__EXERCISES__:
A) In the notes on the Civil War and the American West, how many of California's newspapers endorsed Lincoln?
B) Please rewrite the paragraph beginning "Facts: The Louisiana Purchase" in the notes on the Civil War and the American West as a bulleted list, keeping its main facts.
C) Write what comes next in the notes on the Civil War and the American West, starting after their last sentence.

__QUOTED PASSAGE__:
= = = = = = =
Facts: The Louisiana Purchase happens in 1803, and the Monroe Doctrine starts in 1823. “Like the Declaration of Independence, the Monroe Doctrine also became a declaration of war against America’s Indigenous nations whose long-standing ability to ally with European powers became further inhibited.” The Civil War was partly fought over the West – both sides wanted to control its settler future regarding slavery (slavery vs freedom). “Only seven of California’s fifty-three newspapers endorsed Lincoln.” A delicate mélange of brutal settler-colonialism and odious racial capitalism constituted Lincoln sympathizers in California. But, concentrating on just the slavery vs freedom conflict in CA will obscure from your vision the “multiple campaigns of dispossession, removal, and even genocide.” Strangely “thousands of Indian volunteers joined the Confederate army.” “In January 1862, Lincoln ordered an invasion of Indian territory.” The Union adds Colorado and Nevada in 1861, Idaho and Arizona in 1863, and Montana in 1864. “Western mines also helped the Union to win the Civil War” as the Civil War cost (near its end) over $1,000,000 per day.
= = = = = = =
__DATA EXCERPT__:
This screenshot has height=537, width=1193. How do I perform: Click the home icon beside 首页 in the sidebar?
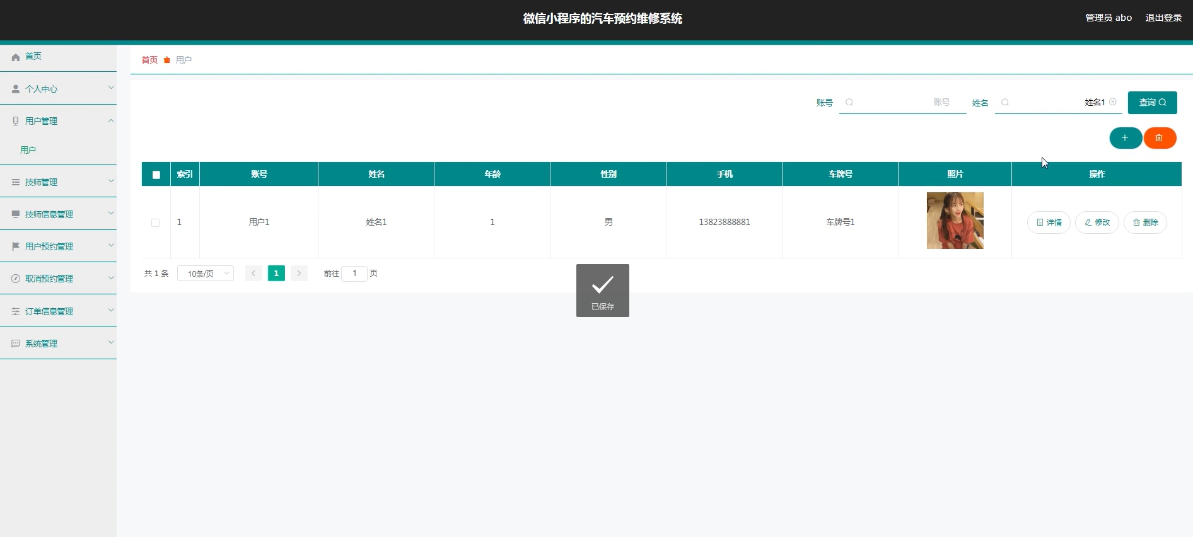(x=16, y=57)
= = = = = = =
__RESPONSES FOR EACH TASK__:
A) Only seven of California's fifty-three newspapers endorsed Lincoln.

B)
- The Louisiana Purchase happens in 1803, and the Monroe Doctrine starts in 1823.
- Like the Declaration of Independence, the Monroe Doctrine became a declaration of war against America's Indigenous nations, further limiting their ability to ally with European powers.
- The Civil War was partly fought over the West, since both sides wanted to control whether its settler future would include slavery or freedom.
- Only seven of California's fifty-three newspapers endorsed Lincoln, and his California sympathizers combined brutal settler-colonialism with odious racial capitalism.
- Focusing only on the slavery-versus-freedom conflict in California hides multiple campaigns of dispossession, removal, and even genocide.
- Thousands of Indian volunteers joined the Confederate army, and in January 1862 Lincoln ordered an invasion of Indian territory.
- The Union added Colorado and Nevada in 1861, Idaho and Arizona in 1863, and Montana in 1864.
- Western mines helped the Union win, as the war cost over $1,000,000 per day near its end.

C)
After Lewis and Clark return to St. Louis from their famous expedition, it’s almost four decades before the next overland cracker expedition (John Fremont’s in 1843). But “by 1860, a total of more than three hundred thousand immigrants and at least five times as many animals had crossed the plains.” “Ethnic cleansing became the expressed aim of US military leaders”; Colonel Chivington at Sand Creek before slaughtering the women, children and the elderly there reportedly said, “Damn any man who is in sympathy with an Indian.” During the Civil War, “across much of the West, campaigns against Native peoples, such as the Dakota War, elicited more passion than those against the confederacy.” “The killing of Indian non-combatants by US soldiers and officers characterized California, Nevada, Utah, Colorado, and New Mexico during the Civil War.”
During the Reservation Era (1879-1934), “Native held land went from 138 million acres in 1887 to 48 million acres in 1934.” Natives were intentionally excluded from the Civil Rights Act of 1866. President Grant opposed the ongoing Native genocide saying to Congress in 1869 that “the extinction of a race is too horrible for a nation to adopt.” Railways led the US to be focused east to west as opposed to north to south along the waterways. Railways were a gift to settler-colonialism, allowing the government to easily move soldiers, supplies and settlers to counter remaining Native freedom. These white settlers across the west soon started coldly killing 459,000 buffaloes en masse for their hide and not for their meat; this near extermination intentionally crippled Native economies. Replacing the native bison were invasive species – cattle, sheep and wheat that shouted, “whitey is here”.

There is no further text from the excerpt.